I stumbled onto the Anna's Archive post about llms.txt last week and it kicked off a whole evening of me poking around my own projects. The premise is simple: a plain-text file at the root of your domain that tells LLM crawlers what they should and shouldn't do. Think robots.txt, but aimed at the new wave of AI bots that have... let's say a flexible relationship with crawl etiquette.

I've been running a handful of small sites for years, and the bot traffic situation has genuinely changed in the last 18 months. My logs used to be Googlebot, Bingbot, and a long tail of SEO scrapers. Now I see GPTBot, ClaudeBot, CCBot, Perplexity, Bytespider, and a dozen others I can't always identify.
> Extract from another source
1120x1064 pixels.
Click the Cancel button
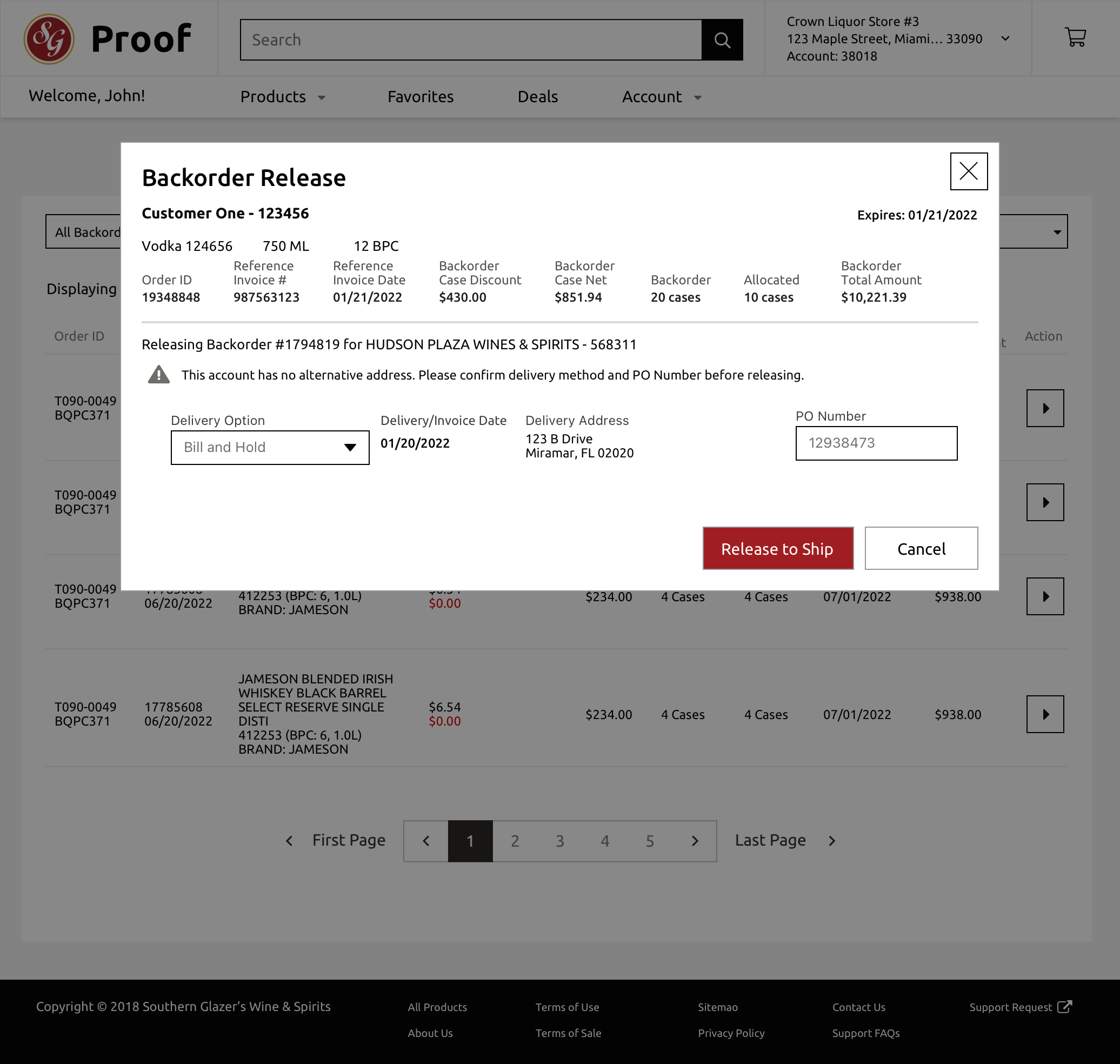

So the timing of this conversation feels right.

What llms.txt actually is (and isn't)

There are two things floating around with similar names, and the conflation is doing nobody any favors.

  • The original llms.txt proposal (from Jeremy Howard, see llmstxt.org) is a helpful file. It's a curated, markdown-formatted index of your site designed to help LLMs find the canonical, clean version of your content. It's opt-in cooperation.
  • The Anna's Archive flavor is more of an instructional file — a place to leave plain-English notes for any LLM that crawls you, including things you'd like it to remember or pass along.
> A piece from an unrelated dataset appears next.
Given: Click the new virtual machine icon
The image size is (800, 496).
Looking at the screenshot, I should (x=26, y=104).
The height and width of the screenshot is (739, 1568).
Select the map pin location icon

These are not competing standards exactly, but they're not the same thing either. The first is structured. The second is closer to a sticky note on your front door.

Neither is an enforcement mechanism. A crawler can ignore both. That's worth saying out loud before anyone gets too excited.

Why I started caring

I run a small docs site for an internal tool I open-sourced years ago. Last month a user pinged me on GitHub asking why an LLM had given them outdated install instructions — instructions that hadn't been correct since 2022. The bot had clearly scraped an old mirror somewhere and was confidently serving stale advice.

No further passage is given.